抜粋文 >>
--

また君に会いたいとか

日々の備忘録

【勝手に解釈】「君だけを」(スピッツ)

 

 

こんにちは、トパーズです。

 

 

 

「君だけを」(作詞・作曲:草野正宗は、

スピッツの4枚目のアルバム

『Chrispy!』(1993年)の

7曲目に収録されています。

 

 

☆いつか叶うと信じている

 

 

 

※あくまで私なりの解釈で、

 これを強要するとか、他の解釈を否定する意図はありません。

 【勝手に解釈】は、私の妄想のページと思ってください。

 

 

イメージ

 

 

憧れていた夢や希望、

思い描いていたものは遠く消え去った

 

この世界で生きて行くということは

多くの犠牲や諦め

媚やへつらいを伴うこと

 

そして偽りの自分を演じていくことだ

 

それでも

落としていった夢や自分のかけらを

拾い集めていくことは忘れない

 

 

 

 

青文字は、

「君だけを」(作詞・作曲:草野正宗)より抜粋

 

 

街は夜に包まれ 行きかう人魂の中

大人になった哀しみを見失いそうで怖い

砕かれていく僕らは

僕にとって、街はいつも夜のように暗く

明るい部分がなさそうなのは

僕が心を許せる場所がないのでしょう。

 

「行きかう人魂」との表現から

皆、魂が抜けてるように見える。

皆、建て前の世界で

上辺だけ繕って生きていることを

僕はわかってしまったので、

「本物の人間」じゃないように見えるのでは。

自分はそうはならないと思いながら。

 

「大人になった哀しみ」という表現が

言い得て妙です。

同感です、草野さん。

 

「悲しみ」ではなく「哀しみ」

 

抜け殻のような街に

いろんなことを諦めて

抜け殻のようになった偽の自分も

同じように生きている。

 

妥協もし、迎合もし、

この世界で受け入れられるように

かなりたくさんのことを削り落として

(砕かれていって)

哀しいけどギリギリの状態で

毎日を生きている。

 

でも、抜け殻のような世界で

滞りなく生きることに慣れてくると

そんな自分の「哀しみ」を

忘れてしまいそうになって

「悲しく」なってくるのです。

どれだけ哀しい思いをしてきたか。

 

砕かれていって、

だんだん元の自分が

わからなくなってくる恐怖と戦っているのに。

 

 

星の名前も知らず 灯りともすこともなく

白い音にうずもれ カビ臭い毛布を抱き

思いをはせる 夜空に

夜空に思いをはせているのに

「星の名前も知らず」とは?

 

自分が探し求めてる星が

まだ見つからないんじゃないですか。

--

提供データ >>
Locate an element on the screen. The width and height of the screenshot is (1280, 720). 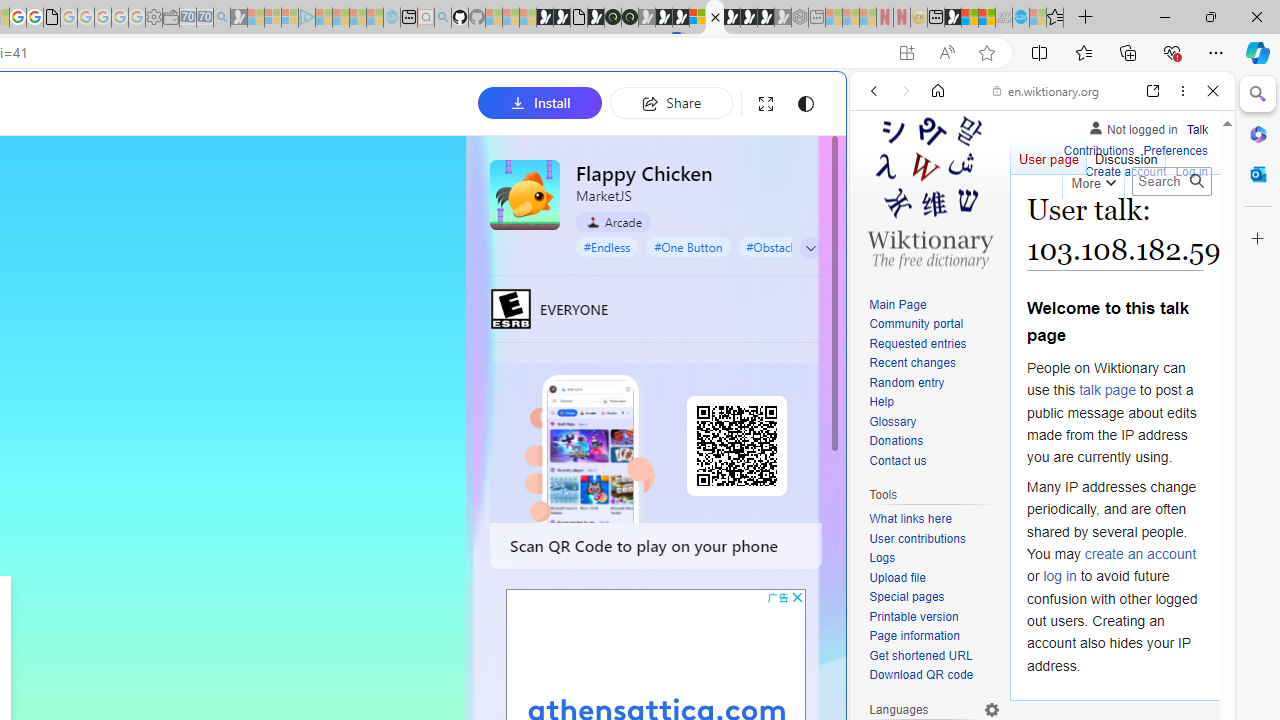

--

作業一覧 >>
A: 「君だけを」の解釈文によると、この曲はスピッツの何枚目のアルバムに収録されているか。
B: 「君だけを」の解釈文を、最後の一文の後から書き継ぐこと。

各作業の結果 >>
A: 4枚目のアルバム『Chrispy!』(1993年)に収録されている。

B:
その「星」は、自分の夢や希望かもしれないし

意図せず別れることになった「君」なのかも。

 

「灯りともすこともなく」は、

そこに終の人生を見ることはせず。

 

「白い音」は、自分に残っている

わずかな希望、或いは「君の声」?

 

「カビ臭い毛布」は、本当にカビ臭いわけではなく

ずっと肌身離さず身に付けてるかのように

ずっと胸に抱き続けている

諦めたり捨ててしまった夢や希望ではないか?

くだらないと思われようが。

 

そして、思いをはせる「夜空」

ひっそりと息をひそめるように

自分を維持しながら生きているのだと思います。

 

 

今までのアルバムの歌からすると

僕はずっと夜空の星に

希望を託してきてたように思うのです。

 

また、離れ離れになった「君」との

共通の希望が夜空の星にあるように思います。

 

 

君だけを必ず 

君だけを描いてる ずっと(*)

「君」は、諦めた夢でもあるし

忘れられない「君」でもあって、

草野さんがあえて

「誰」でも「何」でも、当てはまるように

作っているのかな、と思います。

 

どんな時も決して忘れることなく

「君」を夜空に思い続けている。

 

「描いてる」は、「君」と一緒の未来図を描く

という意味もあるのかな、と思います。

 

 

一人いつもの道を歩く 目を閉じて一人

無器用な手で組み立てる 汚れたままのかけらで

いつか出会える時まで

目を閉じて、砕かれてきた自分の夢や希望、

あるいは自分の分身(諦めた心のような)を

いつも諦めることなく

探している

或いは心で確認しているのだと思います。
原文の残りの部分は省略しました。